The molecular mechanisms underlying protein synthesis in eukaryotic organisms are complex and only partially understood (Kapp and Lorsch, 2004). The eukaryotic translation process can be divided into four steps: initiation—the assembly of the ribosome at the initiation codon, elongation—the positioning of aminoacyl tRNAs into the acceptor site, termination—occurring when a stop codon is encountered, and finally the recycling of the ribosomal machinery. As part of our protein interaction mapping, we selected six eukaryotic translation initiation factor (EIF) proteins as baits (EIF2B1, EIF3S10, EIF4A1, EIF4A2, EIF4EBP1 and GC20). A total of 222 interactions were identified for these six baits, primarily with GC20 (162 interactions) and EIF4A2 (42 interactions). Seventy-five interactions have an interaction confidence score greater than 0.3, and 60% of these interactions are with other eukaryotic initiation factor proteins or components of the translational machinery. We focus our discussion here on this subset of the interactions. Our results recapitulate many of the known complexes and steps involved in translation initiation and demonstrate both the specificity and sensitivity of the IP-HTMS approach. Figure 6F shows a bait–prey interaction map for the six initiation factor baits. All of the interactions are shown except for GC20 and EIF4A2 baits, for which only selected prey proteins are shown.

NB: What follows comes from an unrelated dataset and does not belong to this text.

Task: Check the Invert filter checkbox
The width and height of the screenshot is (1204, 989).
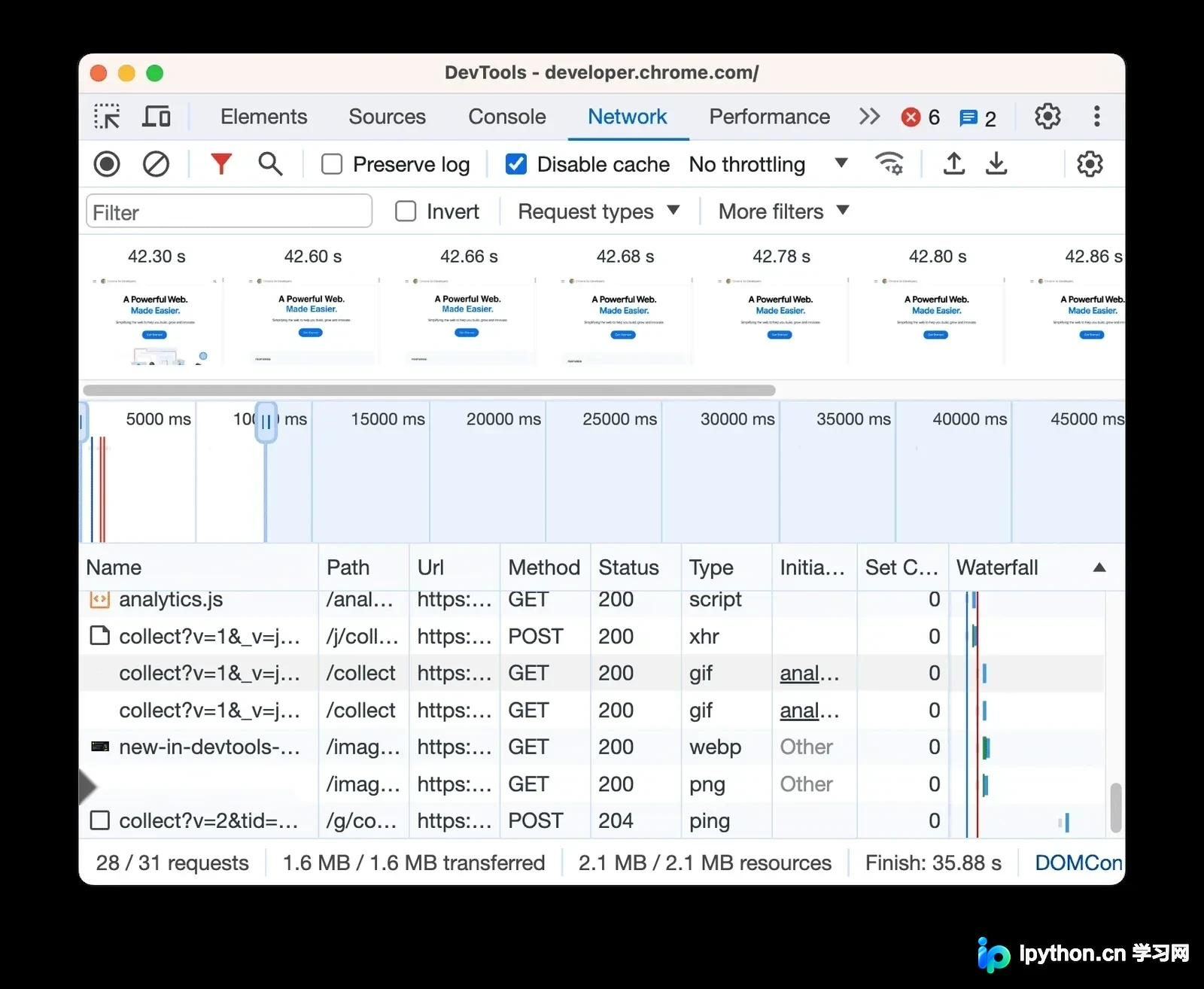Action: pos(406,211)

The first step of translation initiation is the formation of a ternary complex between GTP, Met-tRNA and EIF2 and binding of this complex and other EIFs to the 40S ribosomal complex to form the 43S preinitiation complex (Pestova et al, 2001). We observed several complexes that participate in this process. GC20 is a homolog of the yeast SUI1/EIF1 protein, known to be required for binding of the GTP/Met-tRNA/EIF2 complex to the 40S ribosome (Majumdar et al, 2003). In our experiments, the GC20 bait identified several components of the EIF2 complex.
EIF3 is also required for generation of a stable 40S pre-initiation complex. Our experiments with GC20 and EIF3S10 identified many of the EIF3 components (EIF1 (GC20 homolog) has previously been shown to interact with EIF3 (Fletcher et al, 1999)).
The EIF3S10 experiments demonstrate the specificity and sensitivity of the IP-HTMS approach; this bait identified eight prey proteins, seven of which are documented EIF3 subunits. Interestingly, the remaining prey protein, GA17, dendritic cell protein, contains a Proteasome/COP9/Initiation factor (PCI) domain, a domain of unknown function but which is seen in components of multi-subunit complexes, such as the proteasome, COP9 and EIF3. Our results support recent work suggesting that GA17 is an additional subunit of EIF3 (Unbehaun et al, 2004).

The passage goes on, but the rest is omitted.